C’è tuttavia un’altra emergenza, cui va data una risposta: la condizione dell’economia sammarinese e le sue richieste a fronte delle scarse risposte che abbiamo trovato nei decreti d’urgenza varati dal Congresso di Stato.

È un dato di fatto che le imprese, i negozi, le libere professioni sono cruciali e la ripartenza non può che passare attraverso la ripresa in tempi rapidi della capacità di produrre reddito.
Senza una visione strategica, il coronavirus rischia di produrre l’ennesimo colpo alla migliore imprenditoria sammarinese, con ripercussioni sociali enormi e col pericolo che decine di persone rimangano non solo senza busta paga ma, in futuro, anche senza posto di lavoro.

Indipendenza Sammarinese è convinta che il dramma umano che stiamo vivendo non debba trasformarsi in un fatale declino economico.
Per questo salutiamo con favore la prontezza con la quale la Segreteria all’Industria sta reagendo all’emergenza.
Alcuni giorni or sono avevamo avanzato perplessità.
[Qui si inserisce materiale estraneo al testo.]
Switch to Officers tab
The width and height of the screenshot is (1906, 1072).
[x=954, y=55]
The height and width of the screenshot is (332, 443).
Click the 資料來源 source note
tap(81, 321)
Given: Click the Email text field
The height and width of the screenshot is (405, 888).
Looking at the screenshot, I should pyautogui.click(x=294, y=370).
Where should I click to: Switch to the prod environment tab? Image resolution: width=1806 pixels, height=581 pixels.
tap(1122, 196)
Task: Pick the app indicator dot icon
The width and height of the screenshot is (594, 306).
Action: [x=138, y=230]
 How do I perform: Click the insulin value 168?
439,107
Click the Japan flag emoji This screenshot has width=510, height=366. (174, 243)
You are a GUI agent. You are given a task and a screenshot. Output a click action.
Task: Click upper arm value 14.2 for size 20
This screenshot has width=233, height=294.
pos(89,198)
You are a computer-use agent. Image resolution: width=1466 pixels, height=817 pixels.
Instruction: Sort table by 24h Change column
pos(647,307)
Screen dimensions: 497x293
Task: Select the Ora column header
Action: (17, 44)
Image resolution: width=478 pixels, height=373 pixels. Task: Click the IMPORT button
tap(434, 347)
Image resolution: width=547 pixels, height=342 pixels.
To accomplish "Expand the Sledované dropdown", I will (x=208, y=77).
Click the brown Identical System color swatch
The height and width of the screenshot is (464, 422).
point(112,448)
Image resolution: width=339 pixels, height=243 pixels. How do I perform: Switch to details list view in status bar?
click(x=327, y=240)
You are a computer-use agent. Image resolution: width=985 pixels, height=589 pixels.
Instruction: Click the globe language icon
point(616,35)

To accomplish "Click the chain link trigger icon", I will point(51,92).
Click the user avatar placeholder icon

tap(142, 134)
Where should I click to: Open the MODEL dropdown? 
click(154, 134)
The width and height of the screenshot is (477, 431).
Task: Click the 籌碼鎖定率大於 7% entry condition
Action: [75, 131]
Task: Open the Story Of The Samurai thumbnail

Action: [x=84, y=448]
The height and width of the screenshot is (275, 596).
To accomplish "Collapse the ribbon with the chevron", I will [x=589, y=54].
Siamo lieti di scoprire che i fatti ci hanno smentiti. Il Segretario Fabio Righi ha dato prova di saper agire anche in tempi di emergenza. Non più atteggiamenti burocratici, rinvii sine die, in attesa di una riapertura neppure prevedibile, ma risposte urgenti e concrete.
È un segnale che ci dà speranza. Non c’è incompatibilità tra le misure, anche quelle più rigide, dirette a combattere la pandemia e lo sforzo teso ad impedire che a fare le spese della lotta al coronavirus sia il nostro tessuto economico fatto di piccole aziende, di professionisti, di artigiani, di commercianti.

Mentre tutti aspettano un farmaco efficace contro la malattia è bene prendersi cura anche delle imprese e dei lavoratori, assicurando liquidità a chi potrebbe sopravvivere alla pandemia, ma essere sacrificato dalla recessione.
Iniziamo subito con interventi fiscali ed economici efficaci. Oggi è il tempo di agire, domani potrebbe essere troppo tardi”.